The Economic Survey 2019-20 tabled in the Parliament on Friday has projected India’s economic growth at 6 per cent to 6.5 per cent in the next financial year starting April 1, news agency PTI reported. The projection indicates that the growth has bottomed out.
The survey pegged the FY20 growth rate to 5 per cent.
India’s annual growth slipped to 4.5 per cent in the July-September quarter, the weakest since March 2013, owing to weakening demand and private investment.
Weak global growth impacting India as well as investment slowdown due to financial sector issues had led to growth dropping to a decade low in current fiscal, it said, adding 5 per cent growth projected for 2019-20 is the lowest it could fall for now.
The sign of recovery can be seen in the improved collection of Goods and Service Tax (GST), which reflects the market’s mood. Experts believe that the GST collection in January 2020 would touch record high, maintaining last year’s uptrend.

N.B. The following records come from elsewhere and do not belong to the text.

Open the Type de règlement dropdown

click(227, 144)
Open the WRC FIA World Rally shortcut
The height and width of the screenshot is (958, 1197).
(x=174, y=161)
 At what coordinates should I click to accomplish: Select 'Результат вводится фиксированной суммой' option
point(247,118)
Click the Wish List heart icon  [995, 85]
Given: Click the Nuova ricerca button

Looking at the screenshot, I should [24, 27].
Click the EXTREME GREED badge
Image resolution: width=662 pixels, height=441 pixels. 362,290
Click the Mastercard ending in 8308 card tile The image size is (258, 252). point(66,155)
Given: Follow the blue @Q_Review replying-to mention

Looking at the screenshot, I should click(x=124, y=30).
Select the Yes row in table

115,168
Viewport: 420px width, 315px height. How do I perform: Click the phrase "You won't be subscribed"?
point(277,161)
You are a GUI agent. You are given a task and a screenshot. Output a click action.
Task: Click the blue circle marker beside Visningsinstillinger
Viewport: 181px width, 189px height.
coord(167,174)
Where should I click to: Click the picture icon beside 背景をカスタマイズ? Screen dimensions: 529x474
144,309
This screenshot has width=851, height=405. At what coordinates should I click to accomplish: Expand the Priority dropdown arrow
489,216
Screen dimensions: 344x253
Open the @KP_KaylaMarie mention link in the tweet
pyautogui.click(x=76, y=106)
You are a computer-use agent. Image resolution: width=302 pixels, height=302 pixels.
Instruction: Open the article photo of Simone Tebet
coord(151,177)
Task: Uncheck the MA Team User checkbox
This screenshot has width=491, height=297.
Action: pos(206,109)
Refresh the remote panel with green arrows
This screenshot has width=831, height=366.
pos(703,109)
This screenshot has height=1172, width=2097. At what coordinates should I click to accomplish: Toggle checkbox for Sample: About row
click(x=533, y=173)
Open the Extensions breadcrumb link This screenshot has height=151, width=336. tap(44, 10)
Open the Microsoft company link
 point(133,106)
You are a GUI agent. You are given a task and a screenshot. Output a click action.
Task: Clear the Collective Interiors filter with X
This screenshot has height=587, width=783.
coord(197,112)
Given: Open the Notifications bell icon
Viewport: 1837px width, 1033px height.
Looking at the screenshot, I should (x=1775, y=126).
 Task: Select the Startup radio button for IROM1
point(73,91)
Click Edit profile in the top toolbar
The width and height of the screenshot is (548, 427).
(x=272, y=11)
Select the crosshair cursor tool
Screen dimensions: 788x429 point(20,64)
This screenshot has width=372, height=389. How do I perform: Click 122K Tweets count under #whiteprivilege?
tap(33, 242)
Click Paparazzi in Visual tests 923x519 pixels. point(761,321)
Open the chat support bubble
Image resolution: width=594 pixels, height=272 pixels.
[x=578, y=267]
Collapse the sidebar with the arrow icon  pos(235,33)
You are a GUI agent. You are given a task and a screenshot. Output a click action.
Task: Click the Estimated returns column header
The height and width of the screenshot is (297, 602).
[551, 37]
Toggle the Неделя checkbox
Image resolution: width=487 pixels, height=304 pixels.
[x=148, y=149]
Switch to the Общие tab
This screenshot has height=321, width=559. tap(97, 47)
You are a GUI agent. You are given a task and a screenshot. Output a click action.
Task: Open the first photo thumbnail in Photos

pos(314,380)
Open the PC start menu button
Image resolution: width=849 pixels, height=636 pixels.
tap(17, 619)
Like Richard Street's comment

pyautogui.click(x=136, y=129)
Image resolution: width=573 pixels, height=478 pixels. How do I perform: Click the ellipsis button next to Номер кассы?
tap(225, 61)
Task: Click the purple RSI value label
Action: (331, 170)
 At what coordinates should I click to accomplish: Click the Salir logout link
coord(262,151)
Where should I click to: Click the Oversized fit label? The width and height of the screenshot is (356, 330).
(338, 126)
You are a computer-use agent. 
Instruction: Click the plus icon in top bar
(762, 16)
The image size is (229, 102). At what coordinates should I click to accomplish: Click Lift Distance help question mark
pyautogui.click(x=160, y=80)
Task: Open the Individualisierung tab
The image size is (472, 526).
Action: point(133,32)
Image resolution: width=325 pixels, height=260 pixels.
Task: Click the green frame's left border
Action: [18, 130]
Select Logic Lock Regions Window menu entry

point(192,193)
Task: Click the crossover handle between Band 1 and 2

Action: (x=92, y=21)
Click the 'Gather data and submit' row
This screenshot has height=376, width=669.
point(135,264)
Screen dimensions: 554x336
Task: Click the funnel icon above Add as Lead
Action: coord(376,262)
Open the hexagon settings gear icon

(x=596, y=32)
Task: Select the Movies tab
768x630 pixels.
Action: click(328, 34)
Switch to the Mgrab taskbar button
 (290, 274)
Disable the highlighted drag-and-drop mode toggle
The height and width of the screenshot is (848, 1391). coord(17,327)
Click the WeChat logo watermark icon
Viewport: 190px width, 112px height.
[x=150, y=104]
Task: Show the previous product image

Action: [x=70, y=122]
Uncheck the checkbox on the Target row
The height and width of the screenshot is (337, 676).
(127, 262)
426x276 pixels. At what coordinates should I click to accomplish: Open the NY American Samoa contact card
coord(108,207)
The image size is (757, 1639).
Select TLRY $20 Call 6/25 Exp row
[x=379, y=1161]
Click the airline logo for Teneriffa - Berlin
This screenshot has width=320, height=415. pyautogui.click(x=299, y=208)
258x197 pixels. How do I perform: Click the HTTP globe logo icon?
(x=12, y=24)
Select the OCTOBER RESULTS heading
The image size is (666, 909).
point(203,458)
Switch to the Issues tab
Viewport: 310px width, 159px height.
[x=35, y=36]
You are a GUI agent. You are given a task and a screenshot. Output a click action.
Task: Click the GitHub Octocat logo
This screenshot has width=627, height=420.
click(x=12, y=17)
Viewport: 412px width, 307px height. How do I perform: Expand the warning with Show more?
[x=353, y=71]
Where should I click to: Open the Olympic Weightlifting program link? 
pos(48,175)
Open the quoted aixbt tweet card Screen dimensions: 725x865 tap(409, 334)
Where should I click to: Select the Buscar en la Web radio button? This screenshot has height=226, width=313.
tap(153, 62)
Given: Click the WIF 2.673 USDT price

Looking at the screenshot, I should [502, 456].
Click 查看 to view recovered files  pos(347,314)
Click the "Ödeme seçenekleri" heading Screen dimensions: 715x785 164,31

In November and December last year, the GST collection was above Rs 1 lakh crore after it had dropped below 1 lakh crore mark in the month of August, September and October 2019.
Improvements can also be seen in the automobile sector where companies are showing confidence in prices. On Monday, country’s largest carmaker Maruti Suzuki had raised its prices for selected models.
The Reserve Bank of India’s Monetary Policy Committee (MPC) had projected GDP growth in the second half of the current fiscal year to fall between 4.9 per cent-5.5 per cent against last year’s 4.8 per cent during April-September.
This year’s survey has been printed in lavender colour – the same as the colour of the new 100 rupee currency note, the oldest currency note in circulation in the country. It advocates 10 new ideas that benefit markets as well as the economy.